What this task involves = Find the line with "has width=720, height=580." in the records below. Copy it and every line after it, up to and including the line with "You are a computer-use agent. The image size is (1479, 812).".

Data entries =

################

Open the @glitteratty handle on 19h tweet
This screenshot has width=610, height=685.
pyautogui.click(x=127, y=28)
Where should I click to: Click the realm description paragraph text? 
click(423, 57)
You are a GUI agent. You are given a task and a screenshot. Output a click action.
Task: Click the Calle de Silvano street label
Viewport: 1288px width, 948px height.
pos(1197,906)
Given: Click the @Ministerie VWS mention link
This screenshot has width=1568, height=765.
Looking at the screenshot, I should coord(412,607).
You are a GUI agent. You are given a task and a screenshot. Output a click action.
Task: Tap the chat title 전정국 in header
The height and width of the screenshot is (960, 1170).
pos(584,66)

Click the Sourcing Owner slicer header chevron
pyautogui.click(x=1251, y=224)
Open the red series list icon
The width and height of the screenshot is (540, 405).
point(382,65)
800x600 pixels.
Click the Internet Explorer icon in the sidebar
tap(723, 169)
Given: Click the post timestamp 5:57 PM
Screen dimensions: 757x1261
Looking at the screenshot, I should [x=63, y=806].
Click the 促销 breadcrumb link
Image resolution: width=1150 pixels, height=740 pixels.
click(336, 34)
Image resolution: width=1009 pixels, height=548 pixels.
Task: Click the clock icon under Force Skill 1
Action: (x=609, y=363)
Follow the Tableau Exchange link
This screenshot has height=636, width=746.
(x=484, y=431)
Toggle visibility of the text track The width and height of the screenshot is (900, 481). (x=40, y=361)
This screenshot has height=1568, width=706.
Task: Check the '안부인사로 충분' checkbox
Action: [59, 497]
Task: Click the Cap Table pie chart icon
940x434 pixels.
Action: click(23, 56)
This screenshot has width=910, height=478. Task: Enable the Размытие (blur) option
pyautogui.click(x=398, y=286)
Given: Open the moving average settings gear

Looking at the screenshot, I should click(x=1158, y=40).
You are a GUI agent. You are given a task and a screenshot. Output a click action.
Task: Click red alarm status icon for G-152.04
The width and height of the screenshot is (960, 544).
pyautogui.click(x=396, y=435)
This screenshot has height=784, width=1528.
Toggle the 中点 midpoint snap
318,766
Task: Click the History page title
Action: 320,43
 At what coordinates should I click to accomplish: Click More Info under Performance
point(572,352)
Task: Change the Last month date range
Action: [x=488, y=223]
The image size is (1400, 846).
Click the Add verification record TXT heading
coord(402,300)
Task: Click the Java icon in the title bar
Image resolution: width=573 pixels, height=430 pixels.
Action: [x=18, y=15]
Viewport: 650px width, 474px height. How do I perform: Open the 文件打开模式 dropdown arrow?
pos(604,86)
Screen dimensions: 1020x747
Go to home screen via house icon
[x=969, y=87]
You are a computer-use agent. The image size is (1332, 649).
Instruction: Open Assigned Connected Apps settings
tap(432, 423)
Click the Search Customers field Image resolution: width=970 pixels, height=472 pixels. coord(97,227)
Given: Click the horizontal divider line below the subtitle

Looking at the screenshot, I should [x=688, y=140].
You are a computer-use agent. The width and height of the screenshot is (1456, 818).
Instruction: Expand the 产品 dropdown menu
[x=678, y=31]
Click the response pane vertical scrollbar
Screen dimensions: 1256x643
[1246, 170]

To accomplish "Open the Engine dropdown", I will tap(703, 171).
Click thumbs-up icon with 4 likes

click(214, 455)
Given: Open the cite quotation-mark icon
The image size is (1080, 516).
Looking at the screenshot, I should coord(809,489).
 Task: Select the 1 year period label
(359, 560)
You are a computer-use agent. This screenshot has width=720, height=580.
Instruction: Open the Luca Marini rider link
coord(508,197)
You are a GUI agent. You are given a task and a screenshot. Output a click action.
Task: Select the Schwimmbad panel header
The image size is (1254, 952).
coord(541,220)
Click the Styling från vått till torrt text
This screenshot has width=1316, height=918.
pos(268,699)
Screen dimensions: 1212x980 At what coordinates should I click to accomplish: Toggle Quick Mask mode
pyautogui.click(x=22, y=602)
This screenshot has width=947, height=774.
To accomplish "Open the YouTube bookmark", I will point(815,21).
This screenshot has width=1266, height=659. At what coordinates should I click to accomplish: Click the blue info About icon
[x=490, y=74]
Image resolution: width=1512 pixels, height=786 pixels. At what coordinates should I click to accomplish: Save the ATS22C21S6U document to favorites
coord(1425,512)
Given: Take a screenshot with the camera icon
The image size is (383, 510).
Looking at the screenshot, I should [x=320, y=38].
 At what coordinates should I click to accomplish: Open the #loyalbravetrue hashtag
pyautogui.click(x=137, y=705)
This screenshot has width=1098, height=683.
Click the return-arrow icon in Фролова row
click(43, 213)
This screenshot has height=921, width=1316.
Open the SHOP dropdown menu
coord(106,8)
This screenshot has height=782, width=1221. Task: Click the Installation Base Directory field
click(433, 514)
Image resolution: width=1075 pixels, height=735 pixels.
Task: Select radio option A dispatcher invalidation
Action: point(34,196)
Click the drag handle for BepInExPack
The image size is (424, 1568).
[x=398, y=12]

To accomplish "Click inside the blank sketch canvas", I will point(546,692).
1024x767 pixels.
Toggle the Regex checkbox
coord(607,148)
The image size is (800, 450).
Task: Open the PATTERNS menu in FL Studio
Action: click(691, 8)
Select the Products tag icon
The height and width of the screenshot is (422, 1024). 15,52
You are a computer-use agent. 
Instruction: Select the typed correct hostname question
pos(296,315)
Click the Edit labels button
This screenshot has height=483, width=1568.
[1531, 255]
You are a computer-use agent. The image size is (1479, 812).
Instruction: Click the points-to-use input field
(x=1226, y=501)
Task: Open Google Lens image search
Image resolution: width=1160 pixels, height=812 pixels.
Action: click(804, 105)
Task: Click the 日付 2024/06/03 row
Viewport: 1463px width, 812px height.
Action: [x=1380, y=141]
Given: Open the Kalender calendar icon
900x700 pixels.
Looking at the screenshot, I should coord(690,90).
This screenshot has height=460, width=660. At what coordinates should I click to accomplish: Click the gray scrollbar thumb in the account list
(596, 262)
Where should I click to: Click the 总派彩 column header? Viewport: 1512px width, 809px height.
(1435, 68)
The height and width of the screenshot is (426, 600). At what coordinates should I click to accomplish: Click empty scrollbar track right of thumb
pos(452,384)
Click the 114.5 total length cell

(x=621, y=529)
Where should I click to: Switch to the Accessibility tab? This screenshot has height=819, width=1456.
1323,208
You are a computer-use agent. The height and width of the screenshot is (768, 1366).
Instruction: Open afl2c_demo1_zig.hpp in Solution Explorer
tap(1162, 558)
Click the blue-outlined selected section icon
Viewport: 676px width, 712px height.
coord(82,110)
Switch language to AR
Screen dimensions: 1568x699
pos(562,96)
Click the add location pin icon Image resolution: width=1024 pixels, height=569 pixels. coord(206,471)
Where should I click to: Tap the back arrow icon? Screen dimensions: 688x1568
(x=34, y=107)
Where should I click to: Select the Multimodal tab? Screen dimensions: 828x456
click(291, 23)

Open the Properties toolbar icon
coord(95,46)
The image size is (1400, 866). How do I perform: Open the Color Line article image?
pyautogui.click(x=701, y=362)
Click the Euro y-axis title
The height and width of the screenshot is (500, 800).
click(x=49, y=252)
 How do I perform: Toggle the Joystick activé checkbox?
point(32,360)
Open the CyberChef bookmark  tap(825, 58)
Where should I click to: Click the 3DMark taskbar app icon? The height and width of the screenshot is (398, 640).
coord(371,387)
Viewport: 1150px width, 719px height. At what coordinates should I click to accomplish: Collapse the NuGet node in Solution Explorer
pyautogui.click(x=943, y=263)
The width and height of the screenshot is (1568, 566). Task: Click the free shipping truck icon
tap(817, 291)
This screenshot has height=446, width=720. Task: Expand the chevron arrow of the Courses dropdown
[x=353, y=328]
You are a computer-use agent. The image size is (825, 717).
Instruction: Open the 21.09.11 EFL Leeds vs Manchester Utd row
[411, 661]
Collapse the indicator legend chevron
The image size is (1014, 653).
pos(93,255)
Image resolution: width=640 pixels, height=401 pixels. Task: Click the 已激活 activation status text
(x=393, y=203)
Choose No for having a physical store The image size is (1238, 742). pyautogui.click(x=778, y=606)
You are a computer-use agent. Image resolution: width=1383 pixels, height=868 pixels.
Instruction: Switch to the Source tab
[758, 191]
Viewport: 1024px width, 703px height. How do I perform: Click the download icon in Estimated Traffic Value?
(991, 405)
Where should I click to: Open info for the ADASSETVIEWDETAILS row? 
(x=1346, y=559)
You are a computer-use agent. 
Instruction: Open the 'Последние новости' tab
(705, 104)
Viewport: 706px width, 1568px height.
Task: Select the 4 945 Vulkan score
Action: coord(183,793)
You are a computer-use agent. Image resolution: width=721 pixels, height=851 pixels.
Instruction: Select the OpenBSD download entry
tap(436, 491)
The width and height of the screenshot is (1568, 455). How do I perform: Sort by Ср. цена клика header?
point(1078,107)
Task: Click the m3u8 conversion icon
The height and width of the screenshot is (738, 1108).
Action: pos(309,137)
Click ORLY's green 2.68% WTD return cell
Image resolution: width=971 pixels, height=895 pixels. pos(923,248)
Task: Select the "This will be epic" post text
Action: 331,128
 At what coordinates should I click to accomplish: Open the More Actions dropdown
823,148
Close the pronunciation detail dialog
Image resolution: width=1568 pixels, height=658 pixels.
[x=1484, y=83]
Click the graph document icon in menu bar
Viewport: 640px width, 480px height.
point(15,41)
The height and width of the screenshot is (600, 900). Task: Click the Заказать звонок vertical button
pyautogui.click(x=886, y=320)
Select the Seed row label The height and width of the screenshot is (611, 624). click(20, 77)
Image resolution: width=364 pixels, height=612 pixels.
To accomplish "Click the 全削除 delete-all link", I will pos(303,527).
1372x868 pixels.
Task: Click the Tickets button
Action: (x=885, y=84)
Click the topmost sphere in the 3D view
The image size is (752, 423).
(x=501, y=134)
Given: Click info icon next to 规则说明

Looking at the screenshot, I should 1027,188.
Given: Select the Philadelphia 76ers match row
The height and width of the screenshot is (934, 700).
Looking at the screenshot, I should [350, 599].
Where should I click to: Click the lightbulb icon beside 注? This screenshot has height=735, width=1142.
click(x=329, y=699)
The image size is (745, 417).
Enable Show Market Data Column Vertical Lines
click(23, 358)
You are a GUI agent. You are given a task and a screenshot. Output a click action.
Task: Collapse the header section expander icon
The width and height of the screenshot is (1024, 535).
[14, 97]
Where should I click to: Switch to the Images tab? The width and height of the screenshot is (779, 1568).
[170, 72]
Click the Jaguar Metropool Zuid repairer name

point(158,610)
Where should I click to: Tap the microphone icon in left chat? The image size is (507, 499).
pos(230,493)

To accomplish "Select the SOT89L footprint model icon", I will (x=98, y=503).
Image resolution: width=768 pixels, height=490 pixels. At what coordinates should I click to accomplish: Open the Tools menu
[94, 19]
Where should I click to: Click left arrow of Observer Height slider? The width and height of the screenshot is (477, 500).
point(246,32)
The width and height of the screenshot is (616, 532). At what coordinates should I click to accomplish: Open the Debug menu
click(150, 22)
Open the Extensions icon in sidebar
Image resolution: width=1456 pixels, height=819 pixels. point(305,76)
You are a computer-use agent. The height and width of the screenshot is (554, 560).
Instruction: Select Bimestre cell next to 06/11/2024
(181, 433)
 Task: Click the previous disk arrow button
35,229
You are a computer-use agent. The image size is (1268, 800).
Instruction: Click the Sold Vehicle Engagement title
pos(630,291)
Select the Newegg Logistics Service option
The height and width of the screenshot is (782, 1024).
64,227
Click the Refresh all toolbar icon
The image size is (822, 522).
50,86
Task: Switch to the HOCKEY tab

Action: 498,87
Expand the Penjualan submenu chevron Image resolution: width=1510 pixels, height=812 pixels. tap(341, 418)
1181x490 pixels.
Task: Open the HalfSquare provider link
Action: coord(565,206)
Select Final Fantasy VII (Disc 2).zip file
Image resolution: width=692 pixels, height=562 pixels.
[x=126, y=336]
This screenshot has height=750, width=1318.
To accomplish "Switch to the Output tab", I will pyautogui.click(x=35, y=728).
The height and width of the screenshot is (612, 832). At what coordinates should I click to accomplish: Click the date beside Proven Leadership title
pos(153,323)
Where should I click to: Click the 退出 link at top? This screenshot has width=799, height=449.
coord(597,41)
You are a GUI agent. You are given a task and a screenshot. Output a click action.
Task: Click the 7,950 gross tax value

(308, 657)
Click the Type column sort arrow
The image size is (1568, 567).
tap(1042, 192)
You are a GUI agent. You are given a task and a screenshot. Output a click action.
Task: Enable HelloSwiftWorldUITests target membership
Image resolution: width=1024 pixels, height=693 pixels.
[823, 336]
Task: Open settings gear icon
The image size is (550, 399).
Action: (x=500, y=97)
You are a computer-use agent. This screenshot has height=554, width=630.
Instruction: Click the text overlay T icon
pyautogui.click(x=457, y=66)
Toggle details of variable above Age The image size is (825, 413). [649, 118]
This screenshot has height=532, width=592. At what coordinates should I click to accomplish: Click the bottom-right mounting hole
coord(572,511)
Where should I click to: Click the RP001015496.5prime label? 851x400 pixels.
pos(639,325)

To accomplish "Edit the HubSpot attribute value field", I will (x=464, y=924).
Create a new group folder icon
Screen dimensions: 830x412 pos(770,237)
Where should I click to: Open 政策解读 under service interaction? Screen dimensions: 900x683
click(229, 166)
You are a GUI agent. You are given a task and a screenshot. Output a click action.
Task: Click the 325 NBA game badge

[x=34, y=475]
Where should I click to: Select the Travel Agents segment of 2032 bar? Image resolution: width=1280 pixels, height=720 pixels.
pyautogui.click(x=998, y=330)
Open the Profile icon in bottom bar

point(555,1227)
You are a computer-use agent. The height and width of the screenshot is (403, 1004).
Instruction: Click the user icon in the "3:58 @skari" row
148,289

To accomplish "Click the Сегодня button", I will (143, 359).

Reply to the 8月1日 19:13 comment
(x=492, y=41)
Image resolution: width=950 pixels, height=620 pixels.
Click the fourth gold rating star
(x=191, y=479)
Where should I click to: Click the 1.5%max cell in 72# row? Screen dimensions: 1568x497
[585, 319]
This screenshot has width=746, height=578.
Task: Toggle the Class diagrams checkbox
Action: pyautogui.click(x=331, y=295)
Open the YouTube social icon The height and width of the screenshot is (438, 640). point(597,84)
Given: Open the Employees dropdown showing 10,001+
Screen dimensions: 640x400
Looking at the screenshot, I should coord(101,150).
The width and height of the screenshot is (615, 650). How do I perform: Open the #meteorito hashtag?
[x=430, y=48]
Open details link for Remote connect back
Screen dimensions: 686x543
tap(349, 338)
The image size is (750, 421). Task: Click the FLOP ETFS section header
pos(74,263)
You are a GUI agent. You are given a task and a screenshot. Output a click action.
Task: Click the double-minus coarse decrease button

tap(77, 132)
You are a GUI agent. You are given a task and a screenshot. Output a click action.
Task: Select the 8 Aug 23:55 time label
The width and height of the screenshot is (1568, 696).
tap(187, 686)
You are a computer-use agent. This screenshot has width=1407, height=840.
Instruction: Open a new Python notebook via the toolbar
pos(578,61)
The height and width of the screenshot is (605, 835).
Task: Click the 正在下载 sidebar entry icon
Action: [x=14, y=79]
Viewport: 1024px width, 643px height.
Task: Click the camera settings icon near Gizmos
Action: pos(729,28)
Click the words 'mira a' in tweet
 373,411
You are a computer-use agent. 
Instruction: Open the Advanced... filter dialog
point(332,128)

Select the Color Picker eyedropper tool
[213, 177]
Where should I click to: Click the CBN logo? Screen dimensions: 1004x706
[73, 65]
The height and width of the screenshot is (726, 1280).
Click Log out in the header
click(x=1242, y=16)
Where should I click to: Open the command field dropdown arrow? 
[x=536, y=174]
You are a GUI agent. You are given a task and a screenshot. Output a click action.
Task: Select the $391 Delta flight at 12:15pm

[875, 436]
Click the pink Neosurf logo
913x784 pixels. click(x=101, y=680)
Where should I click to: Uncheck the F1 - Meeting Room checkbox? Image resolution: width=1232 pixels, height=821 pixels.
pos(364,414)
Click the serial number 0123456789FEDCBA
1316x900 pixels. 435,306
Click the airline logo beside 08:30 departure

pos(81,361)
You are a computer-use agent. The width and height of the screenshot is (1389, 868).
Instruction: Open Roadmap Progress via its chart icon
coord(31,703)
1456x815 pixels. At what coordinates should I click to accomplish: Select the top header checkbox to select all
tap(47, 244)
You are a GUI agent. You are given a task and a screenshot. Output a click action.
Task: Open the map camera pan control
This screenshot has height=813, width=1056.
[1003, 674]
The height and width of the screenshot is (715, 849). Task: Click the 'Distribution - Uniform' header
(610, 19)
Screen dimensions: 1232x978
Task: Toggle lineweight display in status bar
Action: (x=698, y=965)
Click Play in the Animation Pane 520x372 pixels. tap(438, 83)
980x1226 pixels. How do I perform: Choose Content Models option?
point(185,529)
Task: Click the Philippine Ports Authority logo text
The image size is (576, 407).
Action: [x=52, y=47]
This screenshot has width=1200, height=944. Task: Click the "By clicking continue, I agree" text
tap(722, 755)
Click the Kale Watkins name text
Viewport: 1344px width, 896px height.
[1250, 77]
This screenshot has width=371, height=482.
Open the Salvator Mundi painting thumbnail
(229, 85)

################

Task result =
You are a computer-use agent. This screenshot has width=720, height=580.
Instruction: Open the Luca Marini rider link
coord(508,197)
You are a GUI agent. You are given a task and a screenshot. Output a click action.
Task: Select the Schwimmbad panel header
The image size is (1254, 952).
coord(541,220)
Click the Styling från vått till torrt text
This screenshot has width=1316, height=918.
pos(268,699)
Screen dimensions: 1212x980 At what coordinates should I click to accomplish: Toggle Quick Mask mode
pyautogui.click(x=22, y=602)
This screenshot has width=947, height=774.
To accomplish "Open the YouTube bookmark", I will point(815,21).
This screenshot has width=1266, height=659. At what coordinates should I click to accomplish: Click the blue info About icon
[x=490, y=74]
Image resolution: width=1512 pixels, height=786 pixels. At what coordinates should I click to accomplish: Save the ATS22C21S6U document to favorites
coord(1425,512)
Given: Take a screenshot with the camera icon
The image size is (383, 510).
Looking at the screenshot, I should [x=320, y=38].
 At what coordinates should I click to accomplish: Open the #loyalbravetrue hashtag
pyautogui.click(x=137, y=705)
This screenshot has width=1098, height=683.
Click the return-arrow icon in Фролова row
click(43, 213)
This screenshot has height=921, width=1316.
Open the SHOP dropdown menu
coord(106,8)
This screenshot has height=782, width=1221. Task: Click the Installation Base Directory field
click(433, 514)
Image resolution: width=1075 pixels, height=735 pixels.
Task: Select radio option A dispatcher invalidation
Action: point(34,196)
Click the drag handle for BepInExPack
The image size is (424, 1568).
[x=398, y=12]

To accomplish "Click inside the blank sketch canvas", I will point(546,692).
1024x767 pixels.
Toggle the Regex checkbox
coord(607,148)
The image size is (800, 450).
Task: Open the PATTERNS menu in FL Studio
Action: click(691, 8)
Select the Products tag icon
The height and width of the screenshot is (422, 1024). 15,52
You are a computer-use agent. 
Instruction: Select the typed correct hostname question
pos(296,315)
Click the Edit labels button
This screenshot has height=483, width=1568.
[1531, 255]
You are a computer-use agent. The image size is (1479, 812).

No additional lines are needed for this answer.